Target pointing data
________

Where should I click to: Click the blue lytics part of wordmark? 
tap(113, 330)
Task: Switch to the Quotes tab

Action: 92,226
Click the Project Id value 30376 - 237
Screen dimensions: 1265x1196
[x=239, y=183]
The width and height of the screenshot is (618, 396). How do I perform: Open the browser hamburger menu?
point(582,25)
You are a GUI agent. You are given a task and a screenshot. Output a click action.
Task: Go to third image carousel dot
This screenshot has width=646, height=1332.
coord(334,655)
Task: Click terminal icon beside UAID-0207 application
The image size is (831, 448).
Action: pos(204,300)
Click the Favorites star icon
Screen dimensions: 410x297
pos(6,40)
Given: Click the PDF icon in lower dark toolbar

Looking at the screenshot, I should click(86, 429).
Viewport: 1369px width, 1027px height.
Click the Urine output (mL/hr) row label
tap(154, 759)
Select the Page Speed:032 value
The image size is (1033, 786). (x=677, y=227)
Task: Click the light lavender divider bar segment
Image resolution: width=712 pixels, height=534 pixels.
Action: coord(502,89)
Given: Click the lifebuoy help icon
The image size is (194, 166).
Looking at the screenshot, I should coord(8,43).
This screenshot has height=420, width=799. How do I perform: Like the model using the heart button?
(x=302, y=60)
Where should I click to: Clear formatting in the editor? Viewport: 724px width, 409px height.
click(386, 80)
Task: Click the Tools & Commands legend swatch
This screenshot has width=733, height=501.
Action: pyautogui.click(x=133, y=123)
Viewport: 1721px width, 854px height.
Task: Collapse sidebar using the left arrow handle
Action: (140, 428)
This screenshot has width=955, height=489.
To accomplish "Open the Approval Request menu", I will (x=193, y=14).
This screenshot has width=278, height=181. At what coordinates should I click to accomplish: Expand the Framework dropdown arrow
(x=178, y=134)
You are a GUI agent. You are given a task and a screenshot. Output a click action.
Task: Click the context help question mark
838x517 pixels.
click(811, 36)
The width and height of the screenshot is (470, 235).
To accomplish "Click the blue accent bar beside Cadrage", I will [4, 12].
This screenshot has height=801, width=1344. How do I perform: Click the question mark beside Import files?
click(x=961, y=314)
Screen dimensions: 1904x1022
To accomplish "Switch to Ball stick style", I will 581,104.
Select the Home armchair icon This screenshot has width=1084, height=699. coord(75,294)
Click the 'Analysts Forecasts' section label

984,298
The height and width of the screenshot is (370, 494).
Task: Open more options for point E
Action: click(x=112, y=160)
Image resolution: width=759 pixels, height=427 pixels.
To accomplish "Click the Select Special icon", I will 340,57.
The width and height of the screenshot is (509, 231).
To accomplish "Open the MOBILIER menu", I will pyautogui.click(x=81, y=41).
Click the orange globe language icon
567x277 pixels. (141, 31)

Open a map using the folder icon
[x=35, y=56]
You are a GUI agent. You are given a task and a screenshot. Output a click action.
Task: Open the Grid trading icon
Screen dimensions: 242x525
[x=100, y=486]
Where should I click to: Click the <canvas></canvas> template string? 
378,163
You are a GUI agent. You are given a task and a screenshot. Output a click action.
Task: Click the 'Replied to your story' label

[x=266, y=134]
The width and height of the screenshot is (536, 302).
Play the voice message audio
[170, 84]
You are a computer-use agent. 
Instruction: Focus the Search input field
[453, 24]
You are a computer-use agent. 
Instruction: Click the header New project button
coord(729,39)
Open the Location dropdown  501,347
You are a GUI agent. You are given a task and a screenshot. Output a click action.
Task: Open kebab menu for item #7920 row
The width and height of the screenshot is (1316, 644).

________

- _Task description_: Can you copy every line of the material above character for character, with nothing changed?

- _Correct output_:
Where should I click to: Click the blue lytics part of wordmark? 
tap(113, 330)
Task: Switch to the Quotes tab

Action: 92,226
Click the Project Id value 30376 - 237
Screen dimensions: 1265x1196
[x=239, y=183]
The width and height of the screenshot is (618, 396). How do I perform: Open the browser hamburger menu?
point(582,25)
You are a GUI agent. You are given a task and a screenshot. Output a click action.
Task: Go to third image carousel dot
This screenshot has width=646, height=1332.
coord(334,655)
Task: Click terminal icon beside UAID-0207 application
The image size is (831, 448).
Action: pos(204,300)
Click the Favorites star icon
Screen dimensions: 410x297
pos(6,40)
Given: Click the PDF icon in lower dark toolbar

Looking at the screenshot, I should click(86, 429).
Viewport: 1369px width, 1027px height.
Click the Urine output (mL/hr) row label
tap(154, 759)
Select the Page Speed:032 value
The image size is (1033, 786). (x=677, y=227)
Task: Click the light lavender divider bar segment
Image resolution: width=712 pixels, height=534 pixels.
Action: coord(502,89)
Given: Click the lifebuoy help icon
The image size is (194, 166).
Looking at the screenshot, I should coord(8,43).
This screenshot has height=420, width=799. How do I perform: Like the model using the heart button?
(x=302, y=60)
Where should I click to: Clear formatting in the editor? Viewport: 724px width, 409px height.
click(386, 80)
Task: Click the Tools & Commands legend swatch
This screenshot has width=733, height=501.
Action: pyautogui.click(x=133, y=123)
Viewport: 1721px width, 854px height.
Task: Collapse sidebar using the left arrow handle
Action: (140, 428)
This screenshot has width=955, height=489.
To accomplish "Open the Approval Request menu", I will (x=193, y=14).
This screenshot has width=278, height=181. At what coordinates should I click to accomplish: Expand the Framework dropdown arrow
(x=178, y=134)
You are a GUI agent. You are given a task and a screenshot. Output a click action.
Task: Click the context help question mark
838x517 pixels.
click(811, 36)
The width and height of the screenshot is (470, 235).
To accomplish "Click the blue accent bar beside Cadrage", I will [4, 12].
This screenshot has height=801, width=1344. How do I perform: Click the question mark beside Import files?
click(x=961, y=314)
Screen dimensions: 1904x1022
To accomplish "Switch to Ball stick style", I will 581,104.
Select the Home armchair icon This screenshot has width=1084, height=699. coord(75,294)
Click the 'Analysts Forecasts' section label

984,298
The height and width of the screenshot is (370, 494).
Task: Open more options for point E
Action: click(x=112, y=160)
Image resolution: width=759 pixels, height=427 pixels.
To accomplish "Click the Select Special icon", I will 340,57.
The width and height of the screenshot is (509, 231).
To accomplish "Open the MOBILIER menu", I will pyautogui.click(x=81, y=41).
Click the orange globe language icon
567x277 pixels. (141, 31)

Open a map using the folder icon
[x=35, y=56]
You are a GUI agent. You are given a task and a screenshot. Output a click action.
Task: Open the Grid trading icon
Screen dimensions: 242x525
[x=100, y=486]
Where should I click to: Click the <canvas></canvas> template string? 
378,163
You are a GUI agent. You are given a task and a screenshot. Output a click action.
Task: Click the 'Replied to your story' label

[x=266, y=134]
The width and height of the screenshot is (536, 302).
Play the voice message audio
[170, 84]
You are a computer-use agent. 
Instruction: Focus the Search input field
[453, 24]
You are a computer-use agent. 
Instruction: Click the header New project button
coord(729,39)
Open the Location dropdown  501,347
You are a GUI agent. You are given a task and a screenshot. Output a click action.
Task: Open kebab menu for item #7920 row
The width and height of the screenshot is (1316, 644).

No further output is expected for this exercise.